→ À vous de jouer:
1. D'après le texte donné, combien de mots l'essai doit-il compter ?
2. Réécris les entrées en commençant à la ligne qui contient « Click the 設定の検索 search field » et en t'arrêtant après celle qui contient « pos(317,734) ». Remplace « Instruction » par « Directive » sans rien changer d'autre.

→ Texte donné:
Étienne9 Posté(e) le 24 septembre 2010 Signaler Posté(e) le 24 septembre 2010 Bonjour à vous tous, Alors voilà j'ai un essay à faire pour Lundi et je l'ai fait, je dois faire entre 150 et 200 mots mais le truc c'est que j'ai fait beaucoup plus. Je vous poste ce que j'ai fait et j'aimerai savoir si vous pourriez me dire si des choses cloches ou s'il y a des fautes. Merci à vous ! Some parents send their children to a boarding school. We will see why they do it and if I think is a good idea and if I would like work away from home. To begin, it’s not necessarily parents who would like their son or their daughter goes to boarding school. Indeed, the pupil can see his friends more time having more independence without the parents or he can maybe work easily in the presence of friends. It is possible too that parents and children doesn’t have the choice on account of the distance to home with school or owing to the orientation of the child. But, most of the time the child is put in boarding school by her father and mother in order to succeed in the life. I think it’s not a good idea because in my opinion we need to relax occasionally and it will like a jail for me to stay at school because I’m not accustoming to work without arrest. At lunchtime, when I eat at home it’s an average to take the air and, as I have the good luck to live next to the high school so I will not agree to go at boarding school above all when I’m a young. To continue with the distance between home and school, I wouldn’t study away from home because I will don’t see my friends and my family and I will can’t to do another thing than work all time to win money to live alone in the small room so it’s will very sad and I don’t want study far away my home. To conclude, we saw that a person can be at boarding school for differences reasons and that I’m not interested to go on it.

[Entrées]
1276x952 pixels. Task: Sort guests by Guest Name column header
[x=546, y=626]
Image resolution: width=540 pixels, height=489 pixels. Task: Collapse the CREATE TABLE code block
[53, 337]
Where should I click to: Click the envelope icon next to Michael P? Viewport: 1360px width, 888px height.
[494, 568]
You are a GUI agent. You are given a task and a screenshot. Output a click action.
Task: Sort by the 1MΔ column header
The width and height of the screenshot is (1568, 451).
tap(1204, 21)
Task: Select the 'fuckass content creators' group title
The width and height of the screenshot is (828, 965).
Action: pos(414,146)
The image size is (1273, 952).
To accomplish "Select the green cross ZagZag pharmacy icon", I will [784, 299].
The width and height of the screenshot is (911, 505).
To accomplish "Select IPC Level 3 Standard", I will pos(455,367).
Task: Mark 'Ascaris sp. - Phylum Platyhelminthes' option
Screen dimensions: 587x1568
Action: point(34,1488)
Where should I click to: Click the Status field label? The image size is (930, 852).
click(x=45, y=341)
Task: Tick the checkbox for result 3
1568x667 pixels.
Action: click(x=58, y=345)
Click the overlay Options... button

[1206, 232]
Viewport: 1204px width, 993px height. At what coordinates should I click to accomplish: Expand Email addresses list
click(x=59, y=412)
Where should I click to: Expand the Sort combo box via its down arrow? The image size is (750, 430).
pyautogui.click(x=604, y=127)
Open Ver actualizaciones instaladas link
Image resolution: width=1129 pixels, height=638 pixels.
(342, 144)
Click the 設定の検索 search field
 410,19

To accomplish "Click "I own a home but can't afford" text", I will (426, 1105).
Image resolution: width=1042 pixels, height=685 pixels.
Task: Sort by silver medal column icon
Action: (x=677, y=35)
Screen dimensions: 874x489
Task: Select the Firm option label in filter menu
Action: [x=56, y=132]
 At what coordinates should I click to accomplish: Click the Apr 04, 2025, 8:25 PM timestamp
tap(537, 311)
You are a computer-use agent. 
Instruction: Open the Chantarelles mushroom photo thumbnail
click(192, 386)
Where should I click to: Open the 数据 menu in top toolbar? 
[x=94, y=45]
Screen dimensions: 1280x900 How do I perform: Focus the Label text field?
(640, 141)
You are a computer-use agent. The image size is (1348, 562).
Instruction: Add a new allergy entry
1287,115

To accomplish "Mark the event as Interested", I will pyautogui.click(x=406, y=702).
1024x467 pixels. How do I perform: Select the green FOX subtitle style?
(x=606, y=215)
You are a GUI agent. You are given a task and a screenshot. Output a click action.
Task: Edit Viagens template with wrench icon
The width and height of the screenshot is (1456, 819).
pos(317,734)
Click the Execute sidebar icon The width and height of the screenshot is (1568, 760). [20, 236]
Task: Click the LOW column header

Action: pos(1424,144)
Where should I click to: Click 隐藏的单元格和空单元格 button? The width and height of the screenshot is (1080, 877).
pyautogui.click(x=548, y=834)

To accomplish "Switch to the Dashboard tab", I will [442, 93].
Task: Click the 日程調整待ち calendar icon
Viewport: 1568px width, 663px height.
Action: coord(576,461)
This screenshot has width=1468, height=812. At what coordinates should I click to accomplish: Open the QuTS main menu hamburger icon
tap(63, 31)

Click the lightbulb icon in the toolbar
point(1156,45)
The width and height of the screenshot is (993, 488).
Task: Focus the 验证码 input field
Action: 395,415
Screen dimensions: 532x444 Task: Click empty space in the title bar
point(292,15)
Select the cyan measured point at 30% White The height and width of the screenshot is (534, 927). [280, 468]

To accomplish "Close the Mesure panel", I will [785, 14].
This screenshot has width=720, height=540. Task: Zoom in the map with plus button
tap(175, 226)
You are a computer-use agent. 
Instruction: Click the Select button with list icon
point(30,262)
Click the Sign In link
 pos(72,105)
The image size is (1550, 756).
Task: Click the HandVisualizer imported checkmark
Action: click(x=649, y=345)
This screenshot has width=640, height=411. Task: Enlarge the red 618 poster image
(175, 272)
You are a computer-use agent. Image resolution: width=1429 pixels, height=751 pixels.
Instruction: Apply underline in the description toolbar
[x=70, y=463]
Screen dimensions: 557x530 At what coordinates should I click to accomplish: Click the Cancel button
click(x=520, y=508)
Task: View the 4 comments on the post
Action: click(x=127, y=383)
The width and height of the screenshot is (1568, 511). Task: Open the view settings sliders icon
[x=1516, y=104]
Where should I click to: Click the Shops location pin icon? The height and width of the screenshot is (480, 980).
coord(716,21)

→ Réponses attendues:
1. Entre 150 et 200 mots.

2.
Click the 設定の検索 search field
 410,19

To accomplish "Click "I own a home but can't afford" text", I will (426, 1105).
Image resolution: width=1042 pixels, height=685 pixels.
Task: Sort by silver medal column icon
Action: (x=677, y=35)
Screen dimensions: 874x489
Task: Select the Firm option label in filter menu
Action: [x=56, y=132]
 At what coordinates should I click to accomplish: Click the Apr 04, 2025, 8:25 PM timestamp
tap(537, 311)
You are a computer-use agent. 
Directive: Open the Chantarelles mushroom photo thumbnail
click(192, 386)
Where should I click to: Open the 数据 menu in top toolbar? 
[x=94, y=45]
Screen dimensions: 1280x900 How do I perform: Focus the Label text field?
(640, 141)
You are a computer-use agent. The image size is (1348, 562).
Directive: Add a new allergy entry
1287,115

To accomplish "Mark the event as Interested", I will pyautogui.click(x=406, y=702).
1024x467 pixels. How do I perform: Select the green FOX subtitle style?
(x=606, y=215)
You are a GUI agent. You are given a task and a screenshot. Output a click action.
Task: Edit Viagens template with wrench icon
The width and height of the screenshot is (1456, 819).
pos(317,734)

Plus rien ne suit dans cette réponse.